(PAGE EXTRACT begins)
         Some of the dimensions I refer to include
      -- encouraging creativity and making the client's creativity a goal that engages and strengthens the treatment alliance
      -- re-framing resolution not as knowing or finding "right answers" but rather learning the art of improvisation, actively seeking and utilizing feedback, re-adjusting response, improvising again... a dynamic process
      -- using role concept as the basis for a more inter-disciplinary, user-friendly language for psychology
      -- attending to relationship dynamics, social network dynamics, cultural influences (using sociodrama to bring out collective or role-based attitudes), etc.
       -- taking into consideration the power and prevalence of interpersonal preference, rapport (what is addressed by sociometry)
(PAGE EXTRACT ends)
WORK ORDER – Copy out the list of therapy dimensions above word for word, keeping every line and dash.
(SOURCE INFORMATION begins)
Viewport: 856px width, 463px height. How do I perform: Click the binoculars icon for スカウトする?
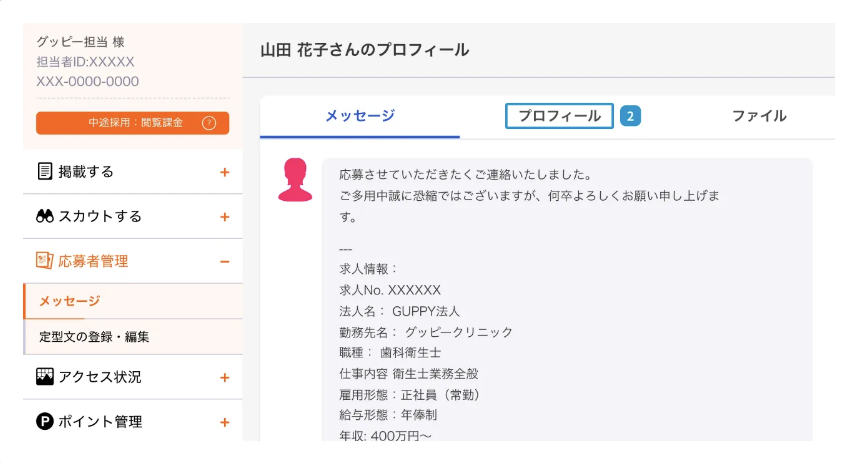point(45,216)
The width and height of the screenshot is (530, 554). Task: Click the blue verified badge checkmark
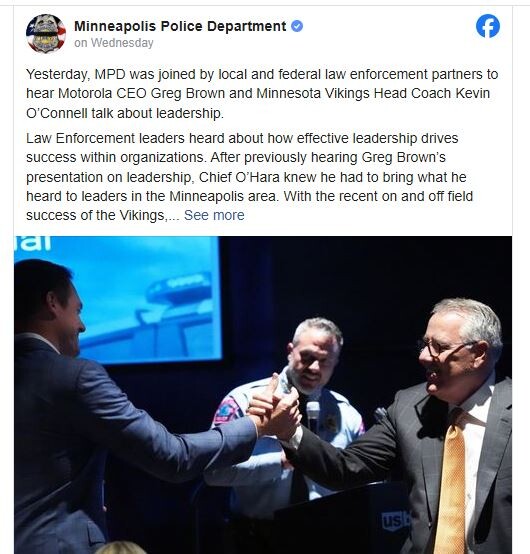[x=297, y=26]
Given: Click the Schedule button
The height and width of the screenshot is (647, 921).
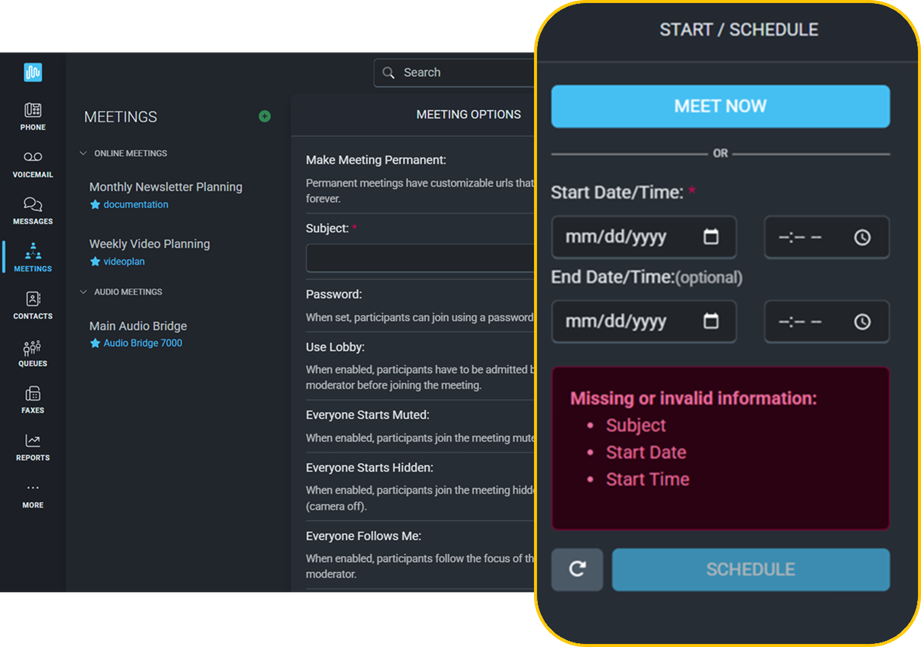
(SOURCE INFORMATION ends)
ANSWER TO THIS EXERCISE –
         Some of the dimensions I refer to include
      -- encouraging creativity and making the client's creativity a goal that engages and strengthens the treatment alliance
      -- re-framing resolution not as knowing or finding "right answers" but rather learning the art of improvisation, actively seeking and utilizing feedback, re-adjusting response, improvising again... a dynamic process
      -- using role concept as the basis for a more inter-disciplinary, user-friendly language for psychology
      -- attending to relationship dynamics, social network dynamics, cultural influences (using sociodrama to bring out collective or role-based attitudes), etc.
       -- taking into consideration the power and prevalence of interpersonal preference, rapport (what is addressed by sociometry)